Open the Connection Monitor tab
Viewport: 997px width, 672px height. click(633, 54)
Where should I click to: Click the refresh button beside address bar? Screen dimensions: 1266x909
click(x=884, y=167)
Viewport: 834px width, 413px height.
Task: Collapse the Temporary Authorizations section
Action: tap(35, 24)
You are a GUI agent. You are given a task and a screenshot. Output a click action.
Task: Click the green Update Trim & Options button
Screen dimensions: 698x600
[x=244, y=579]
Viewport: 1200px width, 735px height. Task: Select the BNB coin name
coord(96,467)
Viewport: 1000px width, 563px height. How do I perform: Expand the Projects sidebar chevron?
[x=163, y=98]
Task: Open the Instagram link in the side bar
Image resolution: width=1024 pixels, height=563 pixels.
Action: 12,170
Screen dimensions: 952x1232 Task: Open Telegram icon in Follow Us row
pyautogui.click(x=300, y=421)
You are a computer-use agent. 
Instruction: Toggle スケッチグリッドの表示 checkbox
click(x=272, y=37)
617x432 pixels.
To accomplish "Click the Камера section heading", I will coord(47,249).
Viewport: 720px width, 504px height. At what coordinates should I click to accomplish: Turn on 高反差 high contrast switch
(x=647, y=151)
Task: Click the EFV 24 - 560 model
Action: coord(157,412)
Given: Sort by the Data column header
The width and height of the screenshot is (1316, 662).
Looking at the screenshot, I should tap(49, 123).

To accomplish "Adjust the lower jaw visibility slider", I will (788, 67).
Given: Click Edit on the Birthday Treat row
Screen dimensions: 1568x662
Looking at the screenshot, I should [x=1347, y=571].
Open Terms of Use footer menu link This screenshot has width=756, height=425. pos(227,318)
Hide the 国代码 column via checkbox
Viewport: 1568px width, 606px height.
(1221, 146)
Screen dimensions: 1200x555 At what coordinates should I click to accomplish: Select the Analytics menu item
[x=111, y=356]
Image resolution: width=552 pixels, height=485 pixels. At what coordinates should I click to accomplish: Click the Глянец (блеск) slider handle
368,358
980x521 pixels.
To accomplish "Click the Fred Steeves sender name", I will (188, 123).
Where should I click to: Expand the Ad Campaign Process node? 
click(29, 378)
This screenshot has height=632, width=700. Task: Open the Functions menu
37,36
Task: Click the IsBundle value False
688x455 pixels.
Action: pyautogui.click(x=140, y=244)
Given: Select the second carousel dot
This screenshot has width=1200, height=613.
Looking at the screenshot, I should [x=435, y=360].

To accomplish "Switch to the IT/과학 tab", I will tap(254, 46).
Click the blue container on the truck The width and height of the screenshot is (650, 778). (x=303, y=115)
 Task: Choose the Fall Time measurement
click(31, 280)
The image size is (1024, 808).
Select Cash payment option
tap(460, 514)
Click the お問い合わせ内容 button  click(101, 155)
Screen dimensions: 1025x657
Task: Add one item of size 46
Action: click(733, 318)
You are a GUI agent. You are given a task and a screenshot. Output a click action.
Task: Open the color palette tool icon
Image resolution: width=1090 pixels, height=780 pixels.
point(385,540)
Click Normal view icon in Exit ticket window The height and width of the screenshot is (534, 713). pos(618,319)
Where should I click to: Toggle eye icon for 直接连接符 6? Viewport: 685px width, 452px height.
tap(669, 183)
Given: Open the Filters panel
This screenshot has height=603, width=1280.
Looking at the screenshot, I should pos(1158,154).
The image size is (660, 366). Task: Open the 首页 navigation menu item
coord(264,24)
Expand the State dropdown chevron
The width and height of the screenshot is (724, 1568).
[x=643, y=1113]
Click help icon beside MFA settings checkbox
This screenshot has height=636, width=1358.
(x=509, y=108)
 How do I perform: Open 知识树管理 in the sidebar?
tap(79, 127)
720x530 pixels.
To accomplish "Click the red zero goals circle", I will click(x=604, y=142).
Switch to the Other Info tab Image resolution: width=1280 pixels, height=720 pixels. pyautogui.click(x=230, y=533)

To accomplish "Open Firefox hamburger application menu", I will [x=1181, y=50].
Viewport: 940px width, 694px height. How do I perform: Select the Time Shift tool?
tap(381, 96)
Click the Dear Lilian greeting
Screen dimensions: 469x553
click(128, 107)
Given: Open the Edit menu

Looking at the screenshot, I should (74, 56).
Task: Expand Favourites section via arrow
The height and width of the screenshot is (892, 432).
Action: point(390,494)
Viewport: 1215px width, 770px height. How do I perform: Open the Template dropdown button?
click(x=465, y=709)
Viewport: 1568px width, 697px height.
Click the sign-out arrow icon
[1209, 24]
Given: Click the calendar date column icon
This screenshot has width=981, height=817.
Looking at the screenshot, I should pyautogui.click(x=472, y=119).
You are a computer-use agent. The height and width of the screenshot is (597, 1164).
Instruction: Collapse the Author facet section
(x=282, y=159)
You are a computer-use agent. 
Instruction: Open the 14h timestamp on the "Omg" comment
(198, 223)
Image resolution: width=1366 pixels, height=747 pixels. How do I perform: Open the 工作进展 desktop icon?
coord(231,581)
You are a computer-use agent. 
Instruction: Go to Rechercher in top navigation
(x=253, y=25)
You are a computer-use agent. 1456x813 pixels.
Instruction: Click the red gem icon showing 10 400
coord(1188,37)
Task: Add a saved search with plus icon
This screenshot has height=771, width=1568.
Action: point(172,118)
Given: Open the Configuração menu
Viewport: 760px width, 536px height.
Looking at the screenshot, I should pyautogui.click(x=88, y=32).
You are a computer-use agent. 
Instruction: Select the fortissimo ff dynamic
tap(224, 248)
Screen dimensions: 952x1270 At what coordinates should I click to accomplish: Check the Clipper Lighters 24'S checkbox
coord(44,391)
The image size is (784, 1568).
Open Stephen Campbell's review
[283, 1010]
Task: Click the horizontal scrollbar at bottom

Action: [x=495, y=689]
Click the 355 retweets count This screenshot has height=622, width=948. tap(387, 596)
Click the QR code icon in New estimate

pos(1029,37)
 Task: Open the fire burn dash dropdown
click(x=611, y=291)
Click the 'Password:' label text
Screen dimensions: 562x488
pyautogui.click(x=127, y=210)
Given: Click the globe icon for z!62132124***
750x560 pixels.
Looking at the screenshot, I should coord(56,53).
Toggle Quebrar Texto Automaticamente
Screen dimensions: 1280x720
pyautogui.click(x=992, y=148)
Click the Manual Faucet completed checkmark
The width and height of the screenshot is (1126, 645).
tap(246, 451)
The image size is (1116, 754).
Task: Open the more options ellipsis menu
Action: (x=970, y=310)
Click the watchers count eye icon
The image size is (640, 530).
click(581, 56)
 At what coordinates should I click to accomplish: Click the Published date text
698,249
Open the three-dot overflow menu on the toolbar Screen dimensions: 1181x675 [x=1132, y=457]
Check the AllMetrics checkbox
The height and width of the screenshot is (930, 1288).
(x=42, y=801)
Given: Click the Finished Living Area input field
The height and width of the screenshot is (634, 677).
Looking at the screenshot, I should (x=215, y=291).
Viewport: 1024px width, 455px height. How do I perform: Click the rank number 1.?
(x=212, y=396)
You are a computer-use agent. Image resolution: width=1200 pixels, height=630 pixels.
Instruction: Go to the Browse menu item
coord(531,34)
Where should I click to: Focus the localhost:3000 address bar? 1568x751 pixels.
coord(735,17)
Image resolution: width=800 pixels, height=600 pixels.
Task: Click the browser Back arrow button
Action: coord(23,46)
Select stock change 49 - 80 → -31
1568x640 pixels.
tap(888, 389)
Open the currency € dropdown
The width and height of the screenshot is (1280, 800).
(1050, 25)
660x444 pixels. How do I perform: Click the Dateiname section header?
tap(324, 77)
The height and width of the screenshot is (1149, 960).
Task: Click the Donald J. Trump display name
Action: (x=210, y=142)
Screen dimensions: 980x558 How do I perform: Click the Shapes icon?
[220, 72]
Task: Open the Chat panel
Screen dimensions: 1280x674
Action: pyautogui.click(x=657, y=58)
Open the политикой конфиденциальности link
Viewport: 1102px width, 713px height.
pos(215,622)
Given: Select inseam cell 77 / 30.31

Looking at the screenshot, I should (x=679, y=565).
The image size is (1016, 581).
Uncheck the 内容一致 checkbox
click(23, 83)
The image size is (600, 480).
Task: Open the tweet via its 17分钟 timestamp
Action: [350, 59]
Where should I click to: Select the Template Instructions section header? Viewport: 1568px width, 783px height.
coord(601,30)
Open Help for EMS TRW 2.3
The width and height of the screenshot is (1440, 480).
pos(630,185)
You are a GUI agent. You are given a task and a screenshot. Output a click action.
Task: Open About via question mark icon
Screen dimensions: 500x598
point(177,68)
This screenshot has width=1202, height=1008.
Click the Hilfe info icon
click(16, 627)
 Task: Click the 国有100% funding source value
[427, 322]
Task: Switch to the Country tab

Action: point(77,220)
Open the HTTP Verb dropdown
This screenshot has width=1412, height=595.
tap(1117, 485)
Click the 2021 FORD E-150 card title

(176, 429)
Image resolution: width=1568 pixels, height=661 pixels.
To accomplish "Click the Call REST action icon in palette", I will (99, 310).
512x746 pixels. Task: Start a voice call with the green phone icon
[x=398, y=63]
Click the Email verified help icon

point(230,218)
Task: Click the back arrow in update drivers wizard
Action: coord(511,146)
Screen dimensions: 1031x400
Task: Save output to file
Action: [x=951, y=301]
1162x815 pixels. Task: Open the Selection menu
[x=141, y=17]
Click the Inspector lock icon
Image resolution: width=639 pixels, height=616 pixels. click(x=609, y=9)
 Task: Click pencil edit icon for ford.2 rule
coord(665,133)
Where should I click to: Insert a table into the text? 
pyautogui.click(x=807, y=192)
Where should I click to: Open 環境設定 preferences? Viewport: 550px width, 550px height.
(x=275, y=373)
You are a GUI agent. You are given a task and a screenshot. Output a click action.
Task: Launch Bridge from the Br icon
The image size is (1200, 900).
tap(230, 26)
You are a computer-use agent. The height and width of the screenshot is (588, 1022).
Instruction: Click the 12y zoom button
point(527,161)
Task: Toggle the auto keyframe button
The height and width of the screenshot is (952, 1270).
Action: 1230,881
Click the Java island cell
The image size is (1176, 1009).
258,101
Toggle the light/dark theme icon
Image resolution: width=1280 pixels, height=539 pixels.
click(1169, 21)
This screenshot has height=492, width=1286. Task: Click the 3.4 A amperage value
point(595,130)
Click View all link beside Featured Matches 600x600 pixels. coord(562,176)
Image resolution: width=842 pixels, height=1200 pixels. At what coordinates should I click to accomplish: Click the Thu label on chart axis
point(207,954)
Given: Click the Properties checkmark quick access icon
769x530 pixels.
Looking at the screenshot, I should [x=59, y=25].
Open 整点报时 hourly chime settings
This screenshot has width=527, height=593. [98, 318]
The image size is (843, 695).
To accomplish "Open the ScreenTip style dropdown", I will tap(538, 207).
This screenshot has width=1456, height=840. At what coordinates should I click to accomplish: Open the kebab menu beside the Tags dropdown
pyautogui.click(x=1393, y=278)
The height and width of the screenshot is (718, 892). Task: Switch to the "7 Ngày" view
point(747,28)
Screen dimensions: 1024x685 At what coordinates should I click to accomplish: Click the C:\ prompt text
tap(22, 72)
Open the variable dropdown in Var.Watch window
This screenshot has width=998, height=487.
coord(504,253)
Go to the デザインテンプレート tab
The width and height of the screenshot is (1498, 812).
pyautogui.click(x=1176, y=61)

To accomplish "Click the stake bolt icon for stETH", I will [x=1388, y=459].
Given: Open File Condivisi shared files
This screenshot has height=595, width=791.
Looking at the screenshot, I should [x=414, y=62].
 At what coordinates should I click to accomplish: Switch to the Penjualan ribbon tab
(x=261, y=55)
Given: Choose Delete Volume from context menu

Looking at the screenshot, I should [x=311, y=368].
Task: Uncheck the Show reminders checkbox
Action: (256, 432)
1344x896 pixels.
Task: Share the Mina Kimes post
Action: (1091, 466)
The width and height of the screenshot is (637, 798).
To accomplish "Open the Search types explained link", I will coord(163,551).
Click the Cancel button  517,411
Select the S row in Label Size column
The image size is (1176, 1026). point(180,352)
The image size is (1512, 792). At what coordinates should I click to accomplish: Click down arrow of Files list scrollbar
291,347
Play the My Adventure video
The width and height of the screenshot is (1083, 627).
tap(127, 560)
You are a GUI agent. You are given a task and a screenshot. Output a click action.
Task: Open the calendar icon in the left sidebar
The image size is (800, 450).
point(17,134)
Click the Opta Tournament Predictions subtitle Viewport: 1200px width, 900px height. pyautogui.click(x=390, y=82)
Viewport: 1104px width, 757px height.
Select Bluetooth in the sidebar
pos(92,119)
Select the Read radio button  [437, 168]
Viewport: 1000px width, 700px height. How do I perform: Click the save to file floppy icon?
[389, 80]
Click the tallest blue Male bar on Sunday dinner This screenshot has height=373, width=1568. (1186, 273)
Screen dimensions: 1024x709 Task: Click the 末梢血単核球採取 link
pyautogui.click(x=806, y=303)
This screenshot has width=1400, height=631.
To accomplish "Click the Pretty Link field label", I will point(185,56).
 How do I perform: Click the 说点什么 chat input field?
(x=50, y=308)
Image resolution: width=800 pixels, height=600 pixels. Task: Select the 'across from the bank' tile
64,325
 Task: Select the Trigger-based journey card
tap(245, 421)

◆ Task objective
Please copy the lines above from the line with "The height and width of the screenshot is (718, 892)." up to and including the line with "Click the Cancel", exactly as written and with nothing else.

◆ Completed task
The height and width of the screenshot is (718, 892). Task: Switch to the "7 Ngày" view
point(747,28)
Screen dimensions: 1024x685 At what coordinates should I click to accomplish: Click the C:\ prompt text
tap(22, 72)
Open the variable dropdown in Var.Watch window
This screenshot has width=998, height=487.
coord(504,253)
Go to the デザインテンプレート tab
The width and height of the screenshot is (1498, 812).
pyautogui.click(x=1176, y=61)

To accomplish "Click the stake bolt icon for stETH", I will [x=1388, y=459].
Given: Open File Condivisi shared files
This screenshot has height=595, width=791.
Looking at the screenshot, I should [x=414, y=62].
 At what coordinates should I click to accomplish: Switch to the Penjualan ribbon tab
(x=261, y=55)
Given: Choose Delete Volume from context menu

Looking at the screenshot, I should [x=311, y=368].
Task: Uncheck the Show reminders checkbox
Action: (256, 432)
1344x896 pixels.
Task: Share the Mina Kimes post
Action: (1091, 466)
The width and height of the screenshot is (637, 798).
To accomplish "Open the Search types explained link", I will coord(163,551).
Click the Cancel button  517,411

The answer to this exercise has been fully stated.